Tag Archives: grammar

6-Second Classics, Litbait, and Commas

If you’re familiar with the classic novels featured in these six second videos, you’ll get the joke. Ad agencies have produced several of these quick takes by YouTube’s request in pursuit of a new, flash ad format to be displayed before other videos. At six seconds each, the ads can’t be skipped past.

In a similar vein, The Wild Detectives bookstore in Dallas is trying to “troll people into reading classic books through clickbait.” They call them “litbaits.” Headlines read, “British guy dies after selfie gone wrong” for The Picture of Dorian Grey. The links led to blog posts with the all of the book’s content included. That wouldn’t turn anyone away, would it?

And chalk another one up for the Oxford comma under reasons it is saving the world. A group of Maine dairy drivers took their company to court to win overtime pay. The law defining exactly what was excluded from overtime lists many things, but it lacks one thing: an Oxford comma.

The law states, “The canning, processing, preserving, freezing, drying, marketing, storing, packing for shipment or distribution of: (1) Agricultural produce;
(2) Meat and fish products; and
(3) Perishable foods.”

The drivers argued that while they do distribute food, they don’t pack it, so the exemption applies to “packing for shipment or distribution” and not to the distribution. The Circuit Court judge began his decision, writing, “For want of a comma, we have this case.”

Learning to Love the Bomb

Cheryl Magness says she’s been an editor all of her life, but she’s given up her Grammar Nazi ways. Style guides disagree and change over time. English words and usage change, at least in a limited sense. Really what we all want is clarity and internal harmony.

One of the rules that has rubbed me the wrong way is how to indicate possessives for names ending in s. I’m still most comfortable with the old style, like you would use for a common noun, such as the hounds’ kennel, but the current rule is to use an apostrophe s for all names. It’s Jesus’s robe. It’s Theseus’s spear and Xerxes’s dog biscuit. It would be Roberts’s rules, if Robert had an s at the end of his name, which he doesn’t, so that one is still Robert’s rules.

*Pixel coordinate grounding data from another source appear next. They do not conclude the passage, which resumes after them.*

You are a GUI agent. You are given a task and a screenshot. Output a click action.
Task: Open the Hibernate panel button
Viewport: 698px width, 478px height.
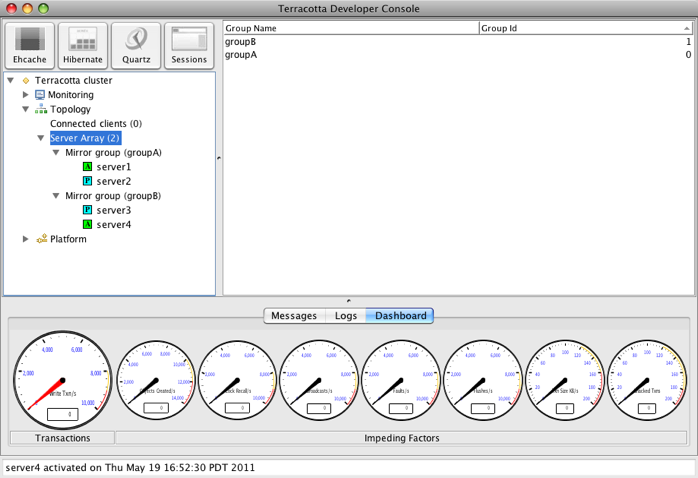click(x=83, y=46)
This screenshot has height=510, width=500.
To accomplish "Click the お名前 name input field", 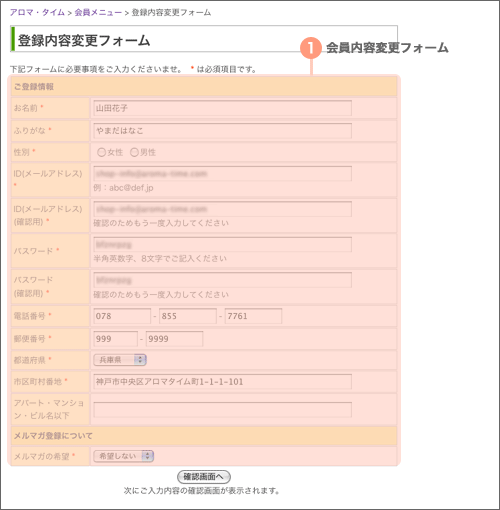I will coord(222,108).
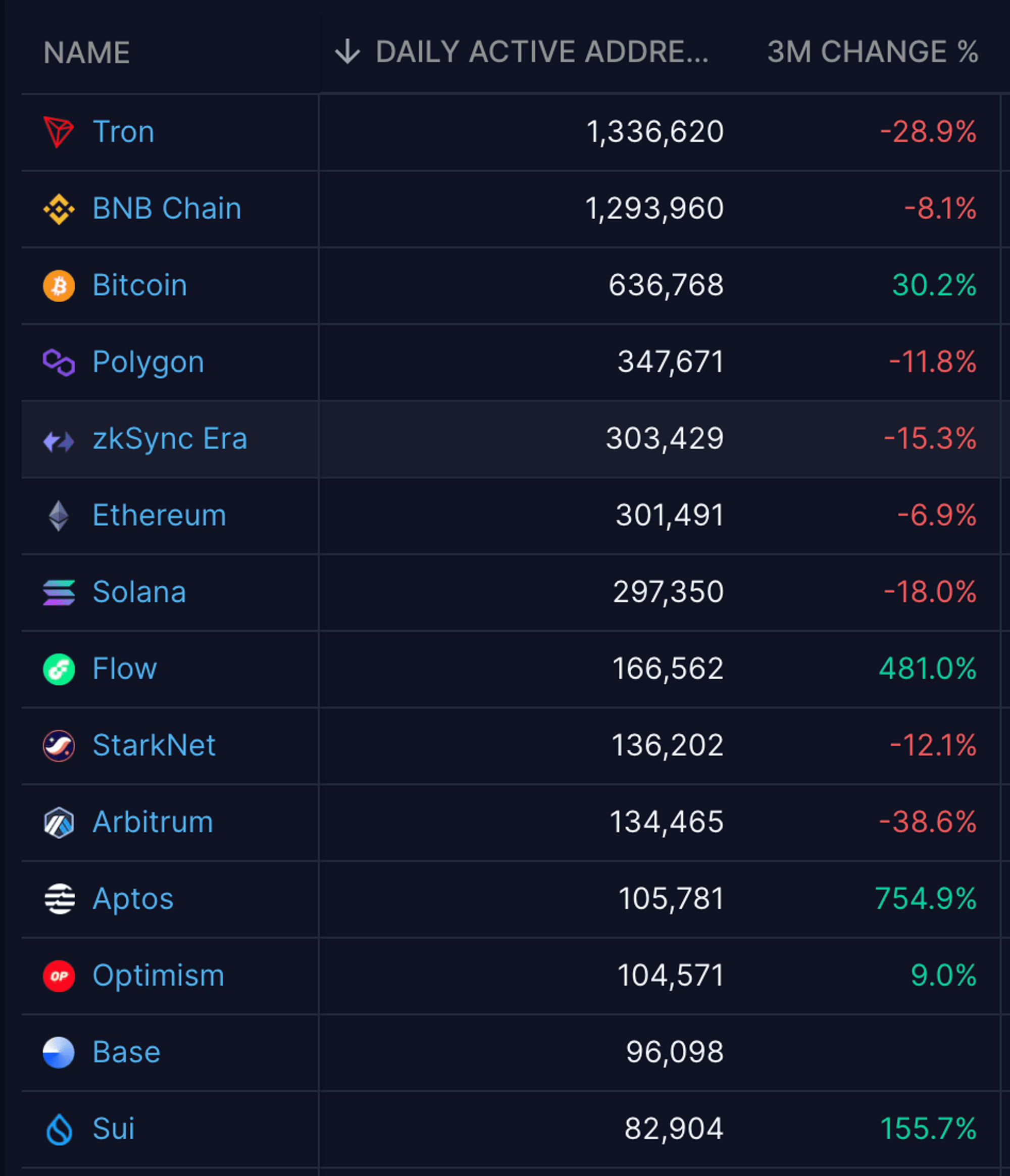Click the BNB Chain logo icon
Viewport: 1010px width, 1176px height.
click(59, 209)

If I were to edit your manuscript, I’d reflectively correct towards to toward and forbid your using whilst. In fact, I would snicker behind your back if you used whilst anywhere but in the mouth of a stuffy English statesman.

Cheryl offers a good example in the acceptability of sentence adverbs and whether we should allow statements such as “Hopefully, it will rain.” How many that’s should be allowed on a page is another good one. For the unpolished writer, these are somewhat critical choices. They approach the territory of an editor’s real work: verb agreement, word choice particularly in the troublesome word area, and readability. You want an editor to help you put our language its best use, one who knows what the rules are and when to push them aside to make a better story. Grammar Nazi’s usually aren’t too good at that part of it.

Grammar Nazis and Adaptations

A ‘ground-breaking’ study was released this month stating that personality, more than any other factor, influenced the way people reacted to typos and grammar errors.

“In other words,” Russell Working writes, “if you are annoyed by grocers offering a discount on banana’s, you probably trample the neighbor’s flowerbeds for fun and kick your pet skunk when you have a bad day at work.”

Close your mouth; it isn’t that shocking.

More book adaptions are coming to screens near you. After stating he would not, Neil Gaiman has announced that he will be adapting Good Omens, the novel he co-authored with the late Terry Pratchett, for television. Gaiman had been respecting his friend’s wishes, saying they had agreed to only work on Good Omens material together, but Sian Cain explains, Pratchett left a posthumous letter, asking Gaiman to “write an adaptation by himself, with his blessing. ‘At that point, I think I said, “You bastard, yes,”‘ Gaiman recalled, to cheers.”

Cain continues:

Multiple attempts to adapt Good Omens have fizzled out in the past: in 2002, the director Terry Gilliam was lined up to helm an adaptation starring Johnny Depp and Robin Williams in the two lead roles. In an interview with Empire in 2013, Gaiman revealed this adaptation had fallen through because Gilliam’s pitch to Hollywood for financing came just months after the 9/11 terrorist attacks. “[Terry] said, ‘Hilarious movie about the Antichrist and the end of the world,’ and they said, ‘Please go away, you’re scaring us.’”

Also, screenwriter Terry Rossio is working on adapting Pratchett’s Mort, and daughter Rhianna Pratchett is working a script of Wee Free Men, both for the big screen.